Estudiar “las cosas subterráneas y celestes” [...] debe


entenderse como el intento de construir explicaciones
naturalistas de fenómenos geológicos, como terremotos y
erupciones volcánicas, por un lado, y de fenómenos
meteorológicos (concebidos muy ampliamente) como la lluvia,
el trueno o los eclipses, por otro. Esta forma de especificar el
ámbito de la filosofía natural es muy significativa, porque
abarca precisamente los fenómenos que la tradición suponía
que revelaban la voluntad de los dioses.

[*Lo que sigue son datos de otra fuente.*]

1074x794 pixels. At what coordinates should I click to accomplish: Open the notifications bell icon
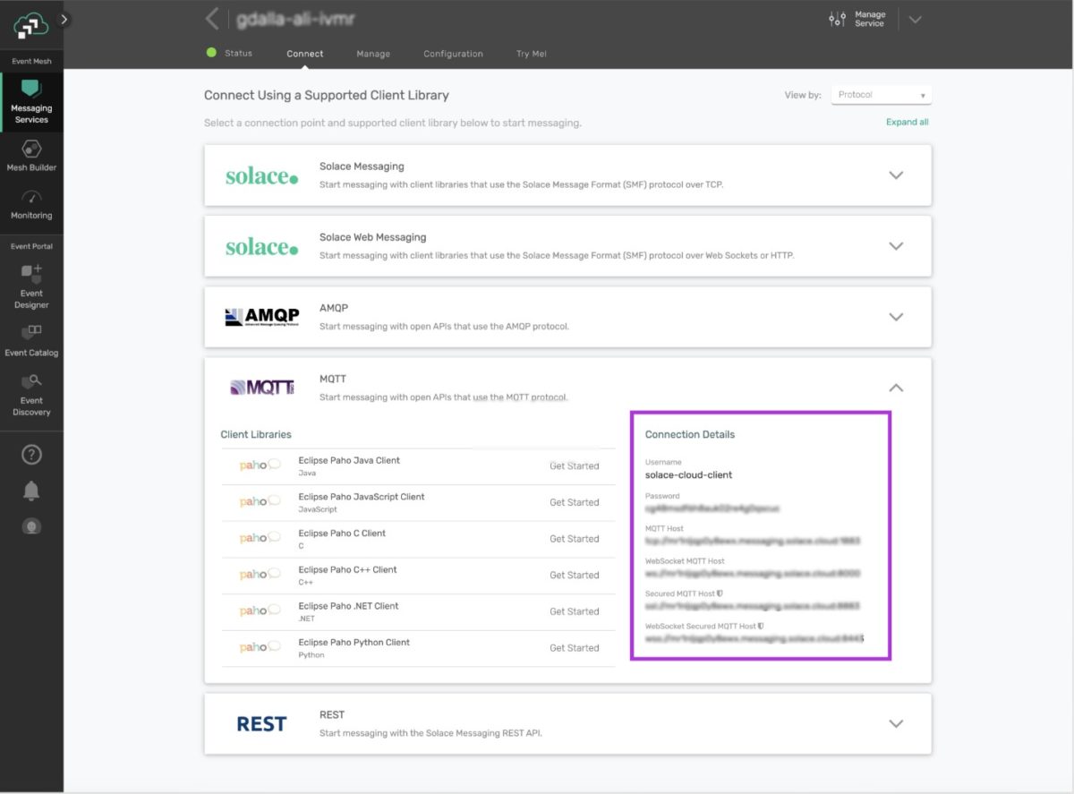(x=31, y=491)
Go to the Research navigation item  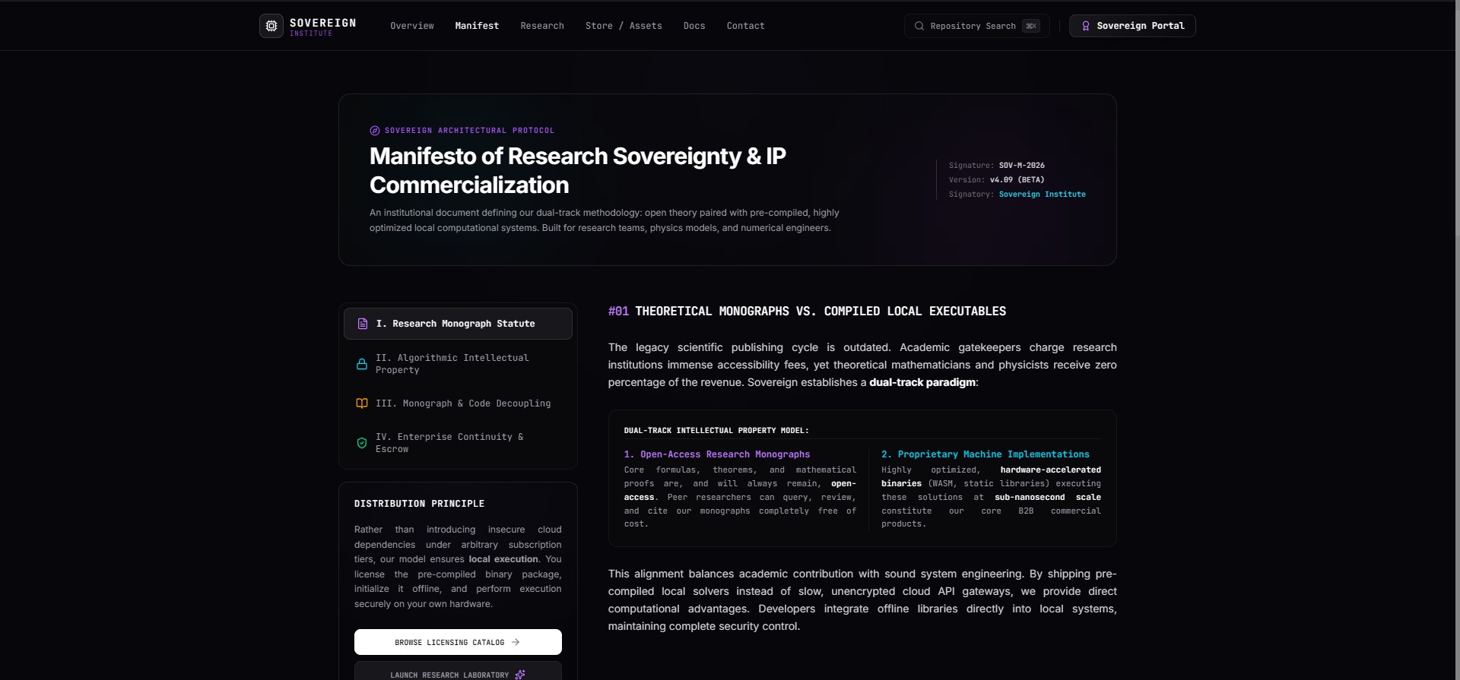[542, 26]
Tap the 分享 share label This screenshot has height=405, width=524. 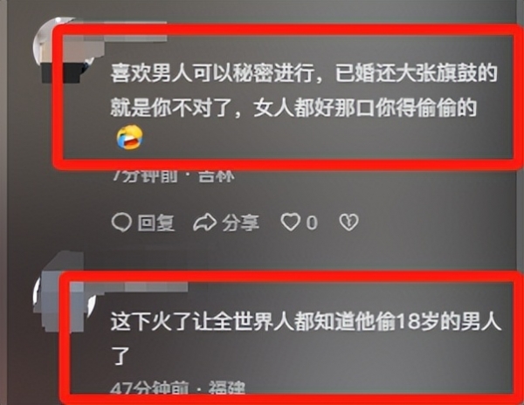241,223
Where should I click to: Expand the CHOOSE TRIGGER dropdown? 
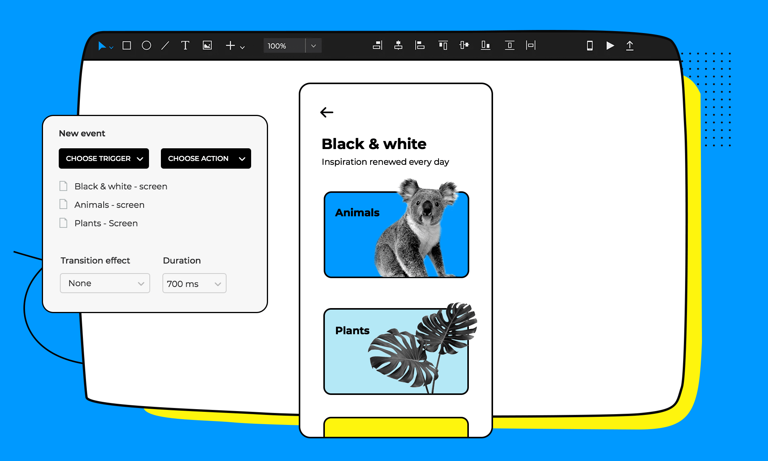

Adivinos y profetas,
quienes debían interpretar tales sucesos de forma religiosa
para los miembros de la comunidad, no miraban con buenos
ojos la nueva física, que suponía una amenaza a su oficio y, si
se adoptaba en gran escala, una amenaza a la religión del
estado [Gómez-Lobo 1999: 46-47].

A este respecto es claro un pasaje de Las Nubes, en el que el Sócrates


deformado por la comedia muestra que Zeus no existe. Estrepsíades le
pregunta entonces extrañado: «¿Y entonces quién hace que llueva?». A lo
cual Sócrates responde, señalando las nubes: «¿Quién sino éstas?» [Las
Nubes 366-69]. Y después explica del mismo modo el origen del trueno.
Como ya hemos visto, Sócrates había abandonado las investigaciones
naturales a las que se había dedicado en la juventud. Pero no hay que
olvidar que la mayor parte de los atenienses no distinguían entre la filosofía
de Sócrates y la de los sofistas o los físicos jónicos. Podemos comprender,
por tanto, que muchos miembros del tribunal pudiesen creer que las
doctrinas teológicas de Sócrates eran también una amenaza para el estado.